Loc sens attention

2018-07-17 17:01:40 +02:00 · 2018-07-17 17:01:40 +02:00 · 4e6596a8e1
parent ddaf414434
commit 4e6596a8e1
2 changed files with 7 additions and 6 deletions
--- a/layers/attention.py
+++ b/layers/attention.py
@ -69,24 +69,25 @@ class LocationSensitiveAttention(nn.Module):


 class AttentionRNNCell(nn.Module):
-    def __init__(self, out_dim, annot_dim, memory_dim, align_model):
+    def __init__(self, out_dim, rnn_dim, annot_dim, memory_dim, align_model):
        r"""
        General Attention RNN wrapper

        Args:
            out_dim (int): context vector feature dimension.
+            rnn_dim (int): rnn hidden state dimension.
            annot_dim (int): annotation vector feature dimension.
            memory_dim (int): memory vector (decoder autogression) feature dimension.
            align_model (str): 'b' for Bahdanau, 'ls' Location Sensitive alignment.
        """
        super(AttentionRNNCell, self).__init__()
        self.align_model = align_model
-        self.rnn_cell = nn.GRUCell(out_dim + memory_dim, out_dim)
+        self.rnn_cell = nn.GRUCell(out_dim + memory_dim, rnn_dim)
        # pick bahdanau or location sensitive attention
        if align_model == 'b':
            self.alignment_model = BahdanauAttention(annot_dim, out_dim, out_dim)
        if align_model == 'ls':
-            self.alignment_model = LocationSensitiveAttention(annot_dim, out_dim, out_dim)
+            self.alignment_model = LocationSensitiveAttention(annot_dim, rnn_dim, out_dim)
        else:
            raise RuntimeError(" Wrong alignment model name: {}. Use\
                'b' (Bahdanau) or 'ls' (Location Sensitive).".format(align_model))
@ -100,11 +101,10 @@ class AttentionRNNCell(nn.Module):
            - context: (batch, dim)
            - rnn_state: (batch, out_dim)

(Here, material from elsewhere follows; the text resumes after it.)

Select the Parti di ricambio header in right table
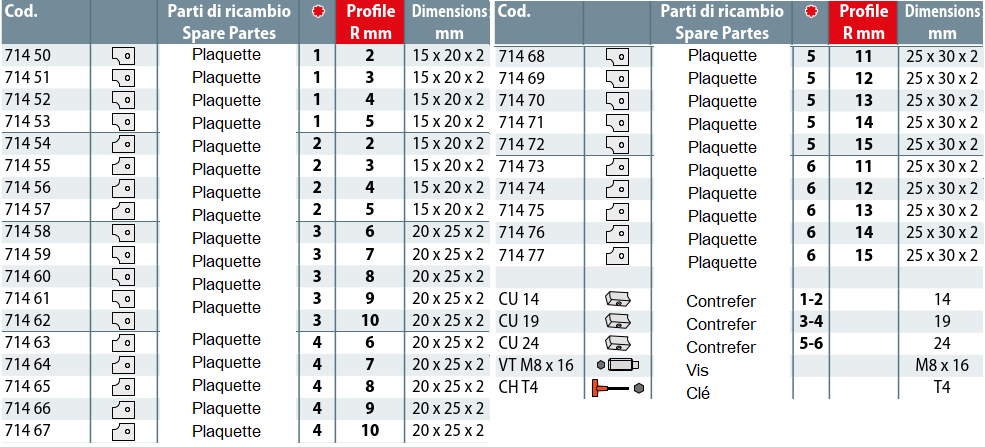Viewport: 985px width, 447px height. tap(723, 22)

            - annots: (batch, max_time, annot_dim)
-            - atten: (batch, max_time)
+            - atten: (batch, 2, max_time)

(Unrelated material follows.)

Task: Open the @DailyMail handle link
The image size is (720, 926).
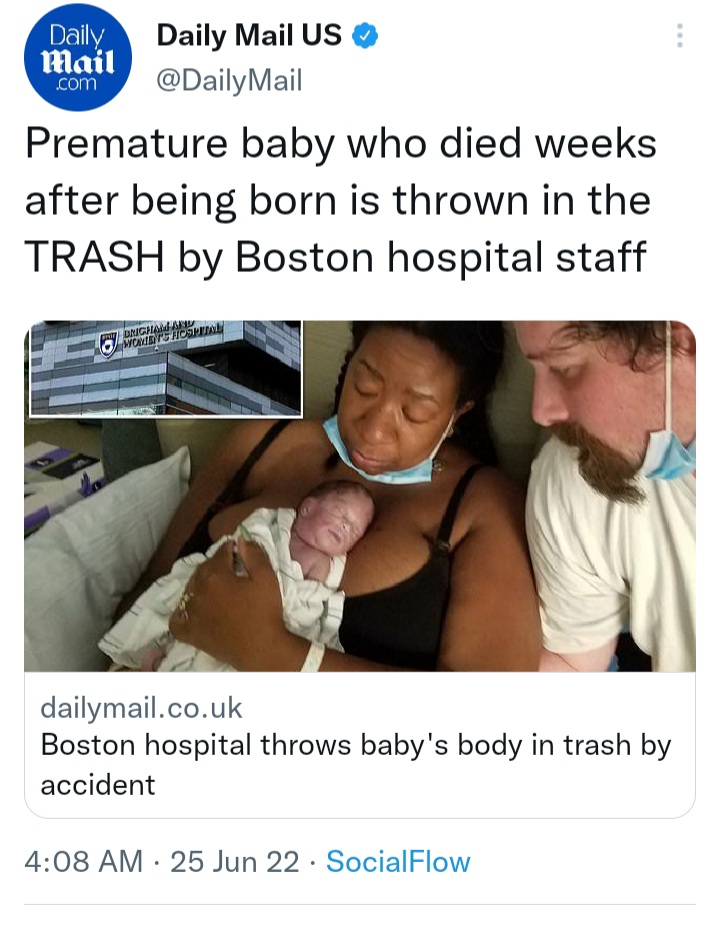Action: 229,80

            - annot_lens: (batch,)
        """
        # Concat input query and previous context context
-        print(context.shape)
        rnn_input = torch.cat((memory, context), -1)
        # Feed it to RNN
        # s_i = f(y_{i-1}, c_{i}, s_{i-1})
--- a/layers/tacotron.py
+++ b/layers/tacotron.py
@ -203,7 +203,8 @@ class Decoder(nn.Module):
        # memory -> |Prenet| -> processed_memory
        self.prenet = Prenet(memory_dim * r, out_features=[256, 128])

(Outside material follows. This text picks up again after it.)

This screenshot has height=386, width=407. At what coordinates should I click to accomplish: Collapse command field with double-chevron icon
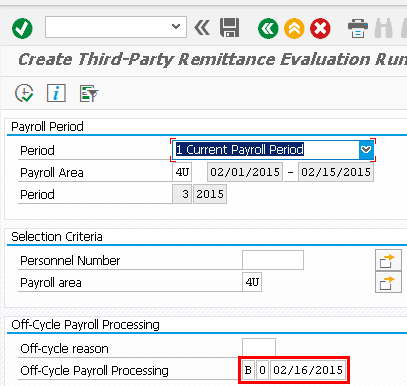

        # processed_inputs, processed_memory -> |Attention| -> Attention, attention, RNN_State
-        self.attention_rnn = AttentionRNNCell(128, in_features, 128, align_model='ls')
+        self.attention_rnn = AttentionRNNCell(out_dim=128, rnn_dim=256, annot_dim=in_features,
+                                              memory_dim=128, align_model='ls')
        # (processed_memory | attention context) -> |Linear| -> decoder_RNN_input
        self.project_to_decoder_in = nn.Linear(256+in_features, 256)
        # decoder_RNN_input -> |RNN| -> RNN_state